• **RECORDS SUPPLIED**
====================

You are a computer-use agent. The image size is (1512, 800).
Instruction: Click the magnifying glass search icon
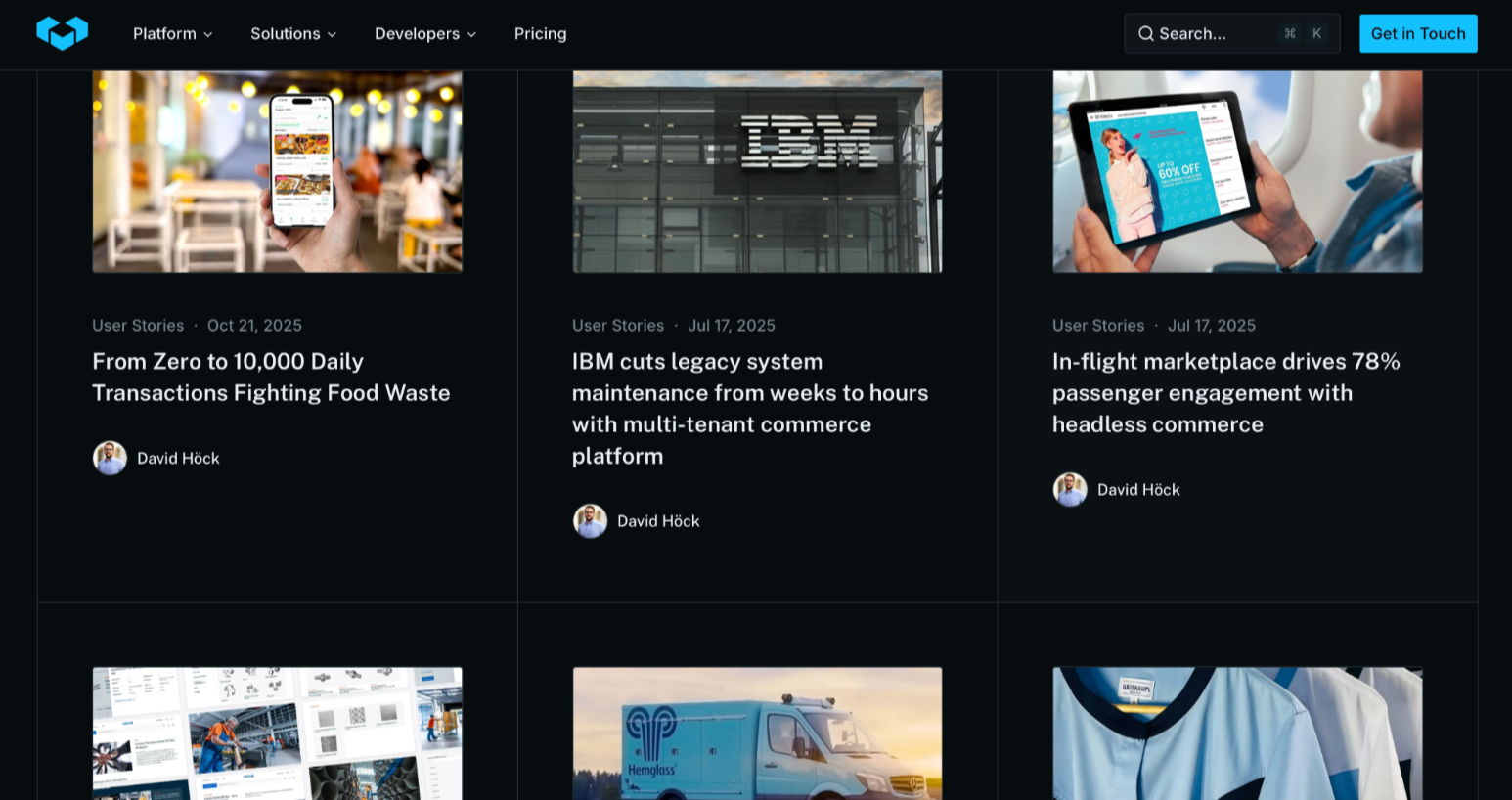[1145, 34]
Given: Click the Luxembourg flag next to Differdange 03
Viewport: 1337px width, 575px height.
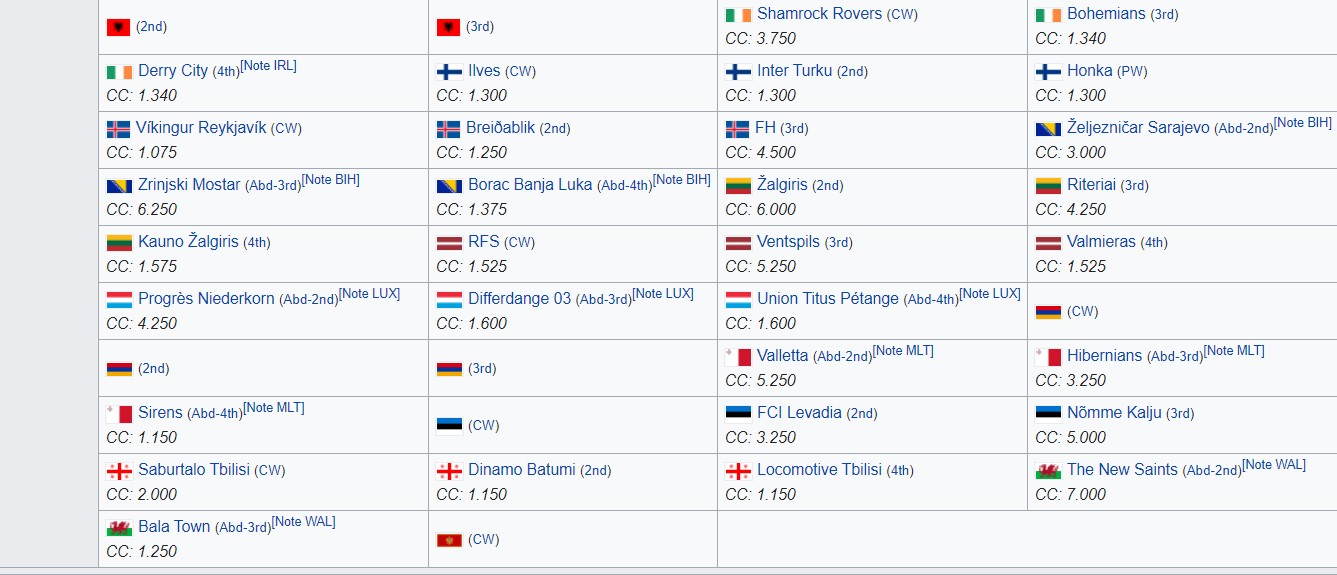Looking at the screenshot, I should pos(449,300).
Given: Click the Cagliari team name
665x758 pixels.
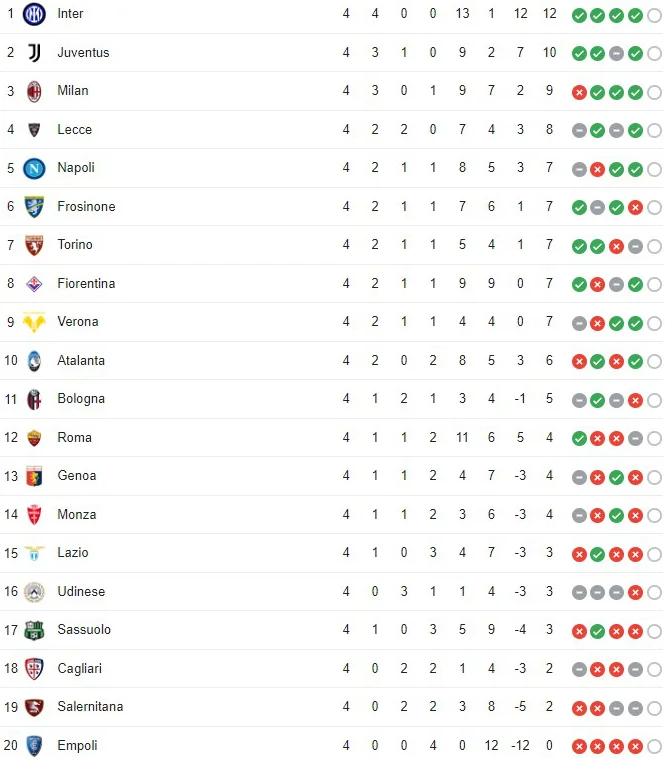Looking at the screenshot, I should (79, 669).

====================

• **EXERCISE**
Please copy every line of the records above word for word, leaving out the pictures.

• **RESPONSE TO THIS EXERCISE**
You are a computer-use agent. The image size is (1512, 800).
Instruction: Click the magnifying glass search icon
[1145, 34]
Given: Click the Luxembourg flag next to Differdange 03
Viewport: 1337px width, 575px height.
Looking at the screenshot, I should pos(449,300).
Given: Click the Cagliari team name
665x758 pixels.
Looking at the screenshot, I should (79, 669).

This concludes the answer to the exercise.